No final deste mês, no St. Ann’s Warehouse, no Brooklyn, a venerável Handspring Puppet Company – conhecida por “War Horse” e Little Amal – está programada para retornar com uma adaptação para fantoches do romance de JM Coetzee “Vida e tempos de Michael K.”
E há o resto do festival La MaMa, cujo objetivo é formar fantoches em diferentes fases de suas carreiras.

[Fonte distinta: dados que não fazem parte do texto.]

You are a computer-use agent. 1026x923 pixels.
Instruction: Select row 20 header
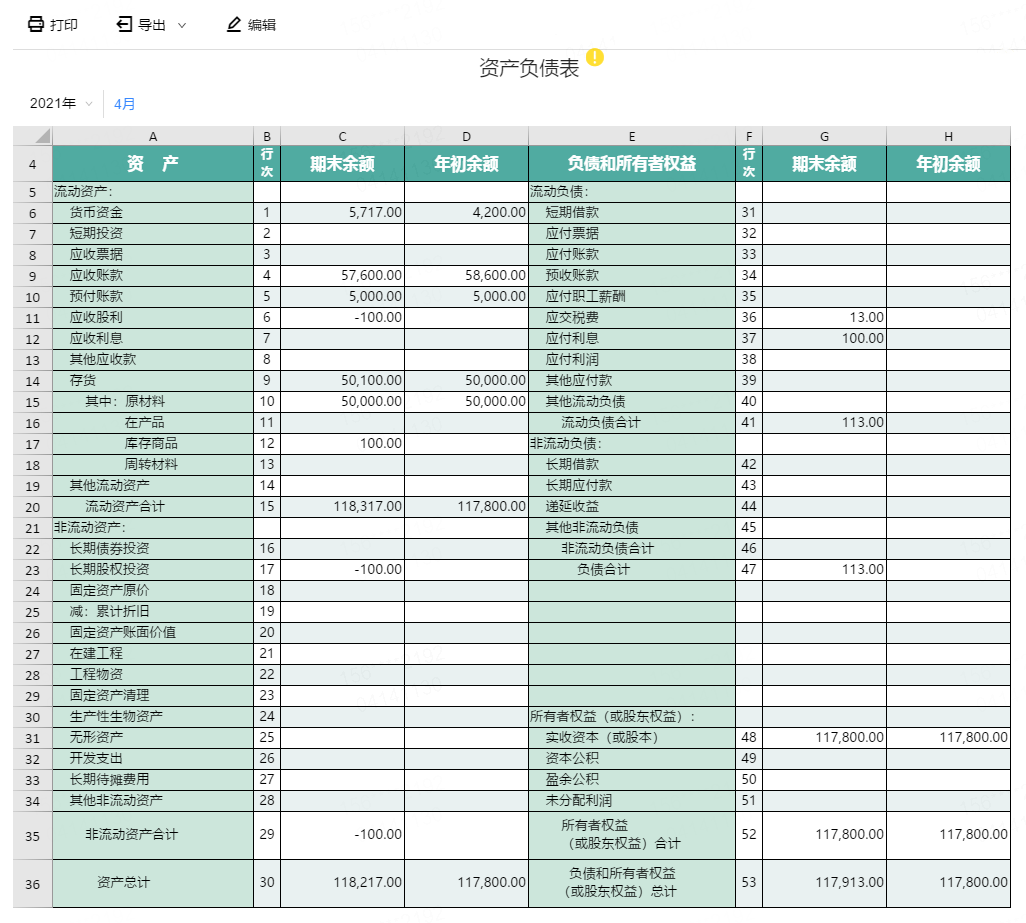(x=33, y=506)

No fim de semana passado vi lá outros dois shows cujas temporadas já terminaram. Um deles era um ambicioso musical de marionetes, “The Healing Shipment”, de Maria Camia, cujo desenho de marionetes era muito divertido: humanos com pele azul-Smurf e cabelos brancos chocantes; extraterrestres cujos torsos amarelos brilhantes emolduravam os rostos dos titereiros lá dentro. O enredo, porém – envolvendo naves espaciais de batata e viagens no tempo entre gerações – era excessivamente complicado e insuficientemente interessante. O outro foi “Mia MIA”, de Charlotte Lily Gaspard, um musical de fantoches de sombras em andamento com alguns bonecos 3-D muito inteligentes. Coincidentemente, também tinha como tema viagem espacial, fazendo com que os shows fossem três a três nisso.
De todos os elementos que as peças de fantoches têm em comum – o espaço sideral, sério? Faz uma pessoa querer se aconchegar em algum quarto de motel retrô e ouvir rádio.
Festival de Marionetes La MaMa
Até 18 de novembro na La MaMa e La MaMa Galleria, Manhattan; lamama.org.